In einer Zeit, in der globale Lösungen notwendiger denn je wären, aber kaum durchsetzbar zu sein scheinen, empfehlen Ökonomen wie Ndongo Samba Sylla und Jason Hickel den Ländern des Globalen Südens, sich nicht an den internationalen Institutionen und Formaten abzuarbeiten, sondern auf die eigene Kraft zu besinnen – heißt: auf nationale Wirtschaftspolitik und verstärkte regionale Zusammenarbeit.

Dieser Ansatz, den die Ökonomen als Delinking bezeichnen, zielt darauf ab, die Länder des Globalen Südens aus ihren strukturellen Abhängigkeiten gegenüber dem Globalen Norden zu lösen. Weil letzterer internationale Reformen seit Jahren blockiert, soll der Süden eigenständig handeln: Importe aus dem Norden verringern, die eigene Industrie stärken, den Süd-Süd-Handel ausweiten, Kapitalflucht eindämmen und die Kontrolle über Devisen zurückgewinnen. Staaten sollen öffentliche Güter ausbauen, industrielle Kapazitäten strategisch entwickeln und Produktion auf gesellschaftliche Bedürfnisse statt auf günstige Exporte ausrichten.

Wenn die Schuldenlast oder Vorgaben des IWF solche Schritte verhindern, plädieren die Verfechter des Delinking für einen koordinierten Schuldenerlass oder notfalls einen Default. Das übergeordnete Ziel ist demnach eine entkolonialisierte, sozial gerechte und ökologisch tragfähige Entwicklungsstrategie, die nicht länger von den Prioritäten der reichen Industrienationen abhängt.

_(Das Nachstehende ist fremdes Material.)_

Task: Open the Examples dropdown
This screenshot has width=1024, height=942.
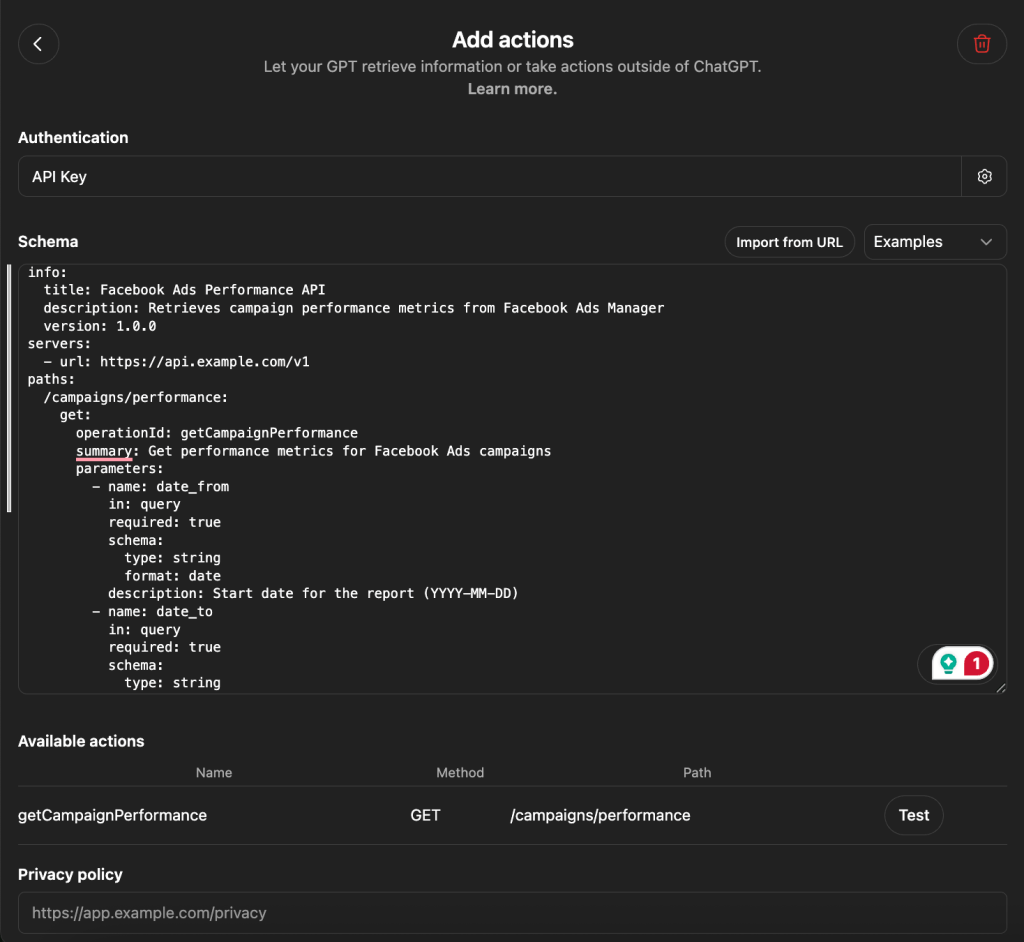Action: click(934, 241)
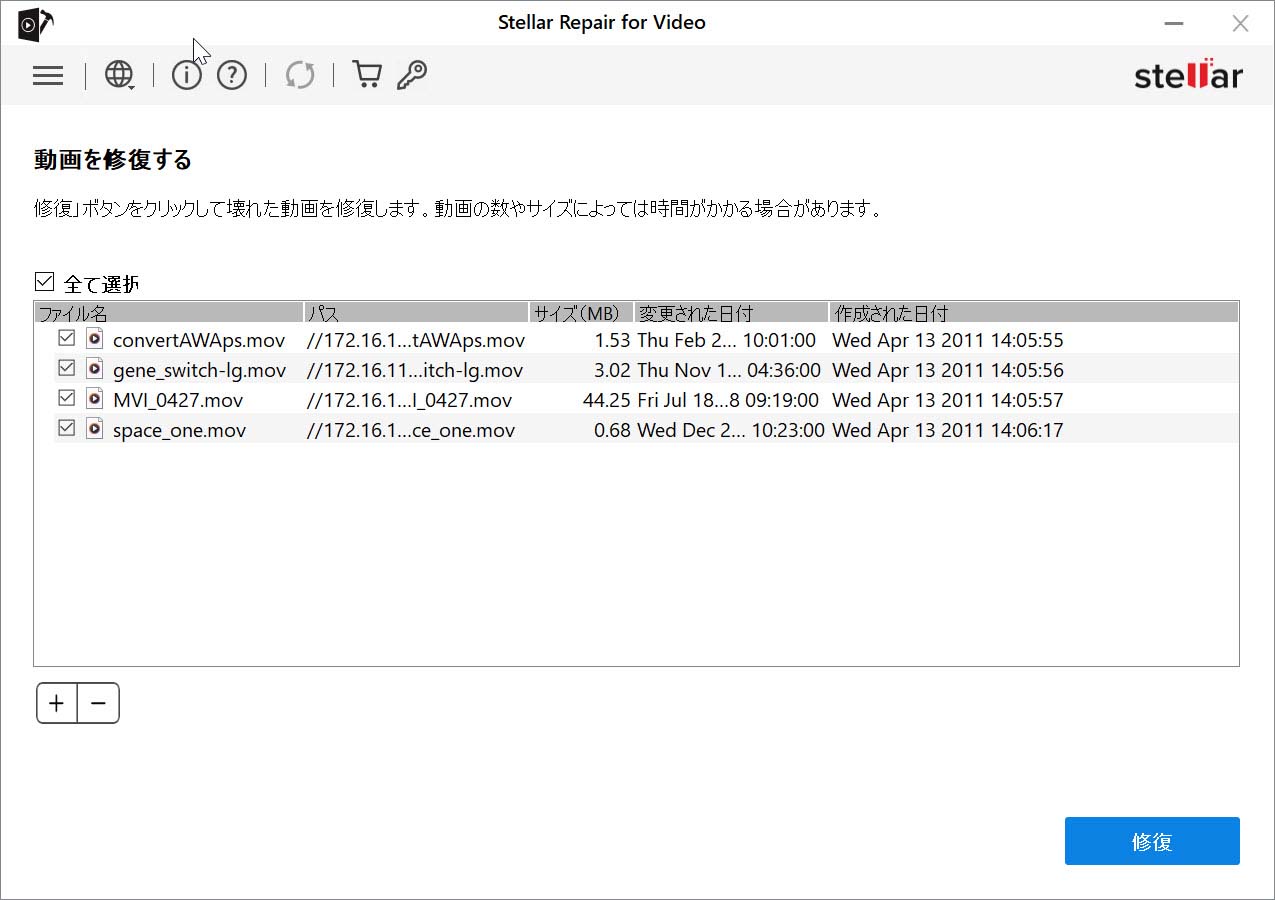Open the hamburger main menu

(48, 76)
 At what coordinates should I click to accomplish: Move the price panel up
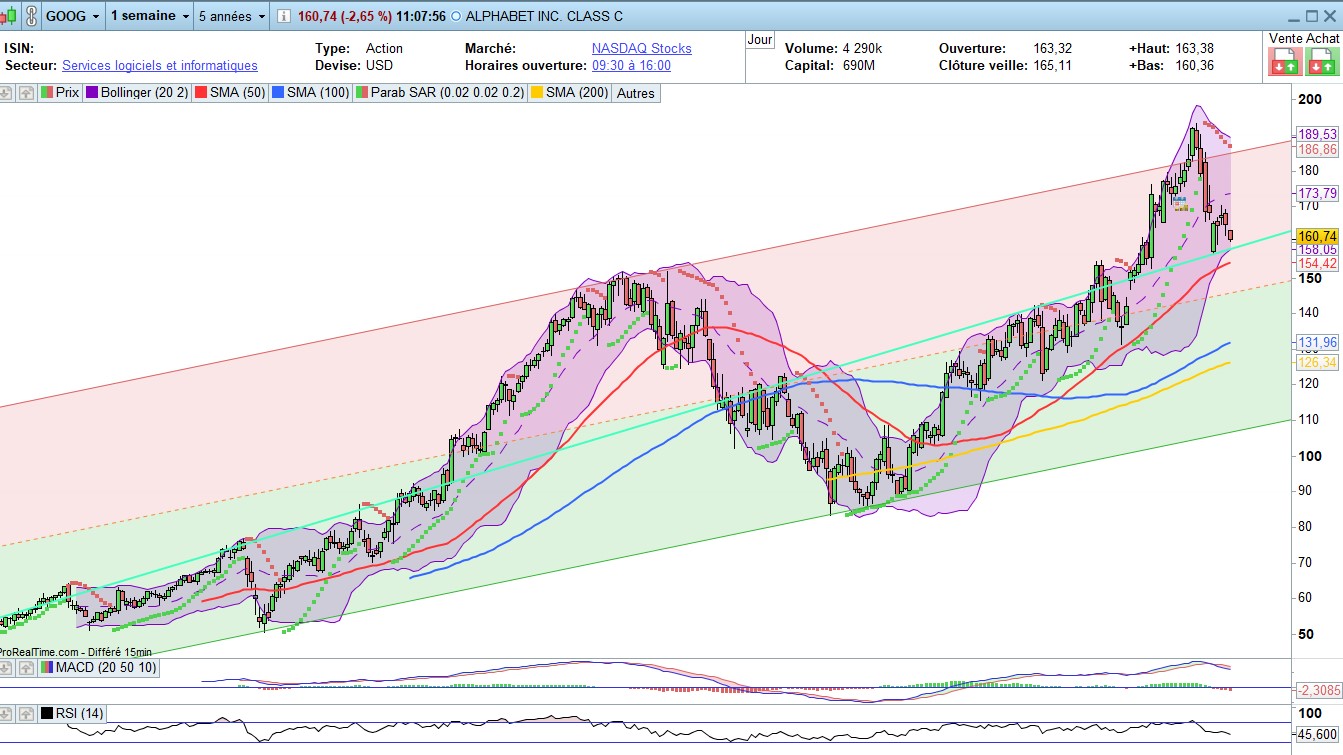pos(26,93)
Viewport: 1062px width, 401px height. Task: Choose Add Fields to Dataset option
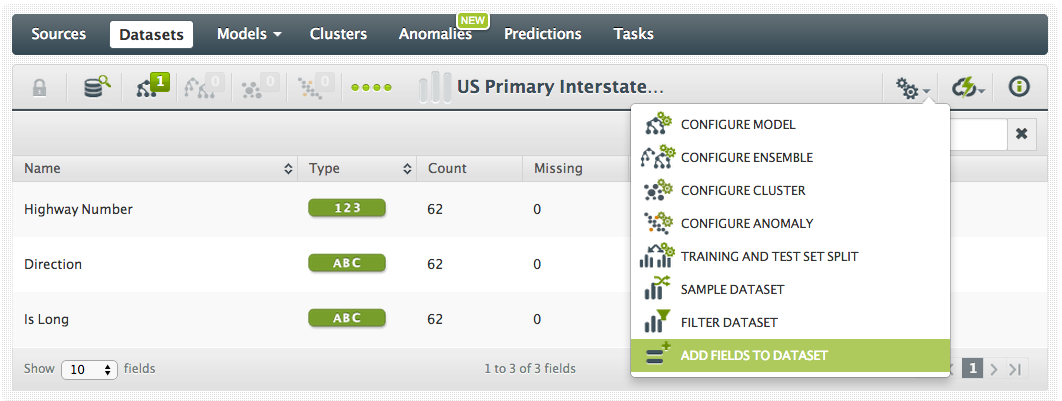pyautogui.click(x=754, y=355)
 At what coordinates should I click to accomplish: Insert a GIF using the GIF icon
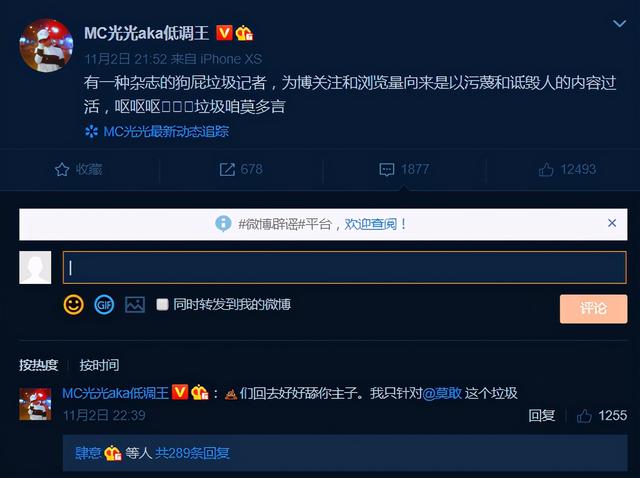pos(104,305)
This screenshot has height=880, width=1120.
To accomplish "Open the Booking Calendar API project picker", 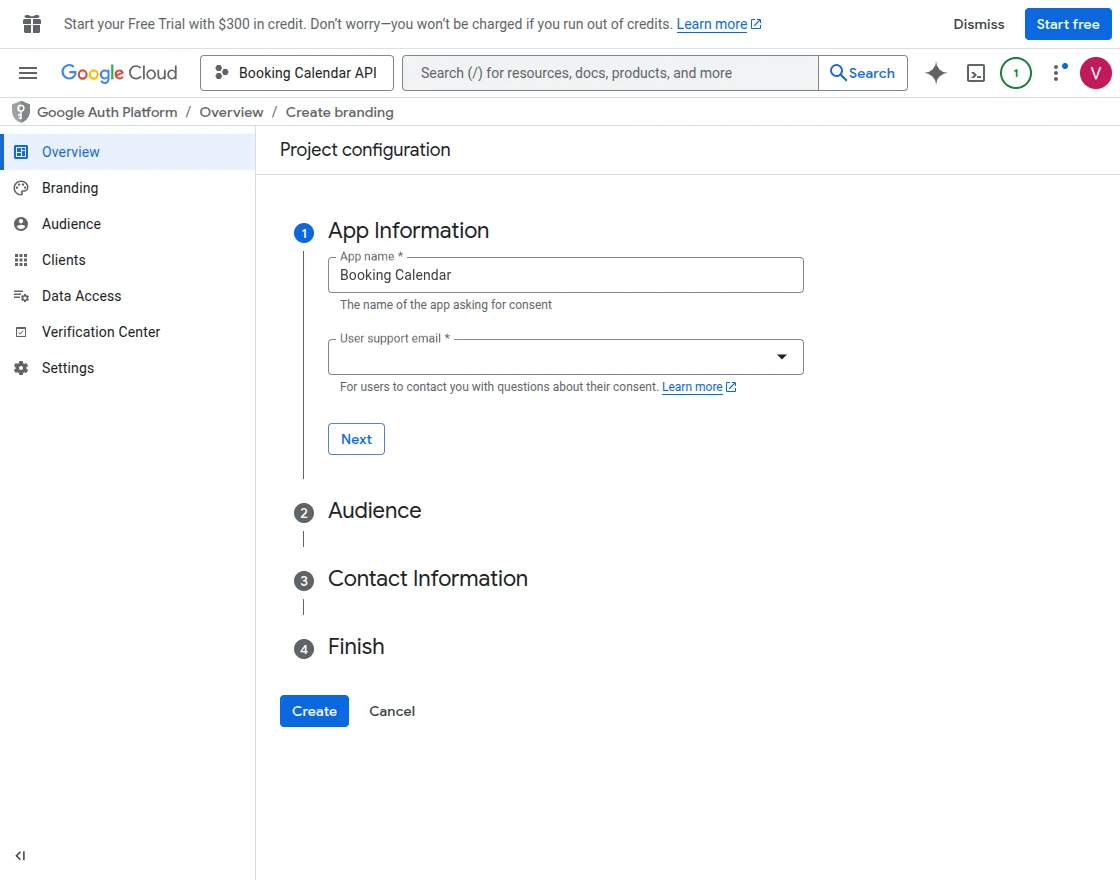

Tatsächlich hat der G20-Gipfel 2025 erneut gezeigt, wie dysfunktional die internationale Ordnung geworden ist. Die globalen Probleme – Schuldenlast, Klimawandel, Ungleichheit, stockende Entwicklung – bleiben bestehen. Die Mechanismen, die sie lösen sollten, funktionieren nicht.

Dennoch hat der Gipfel auch Geschichte geschrieben – als erster seiner Art in Afrika und als Bühne afrikanischer Selbstbehauptung. So könnte das Treffen in Johannesburg ein Meilenstein auf dem Weg zu einer neuen wirtschaftspolitischen Ära sein, zumindest auf dem afrikanischen Kontinent.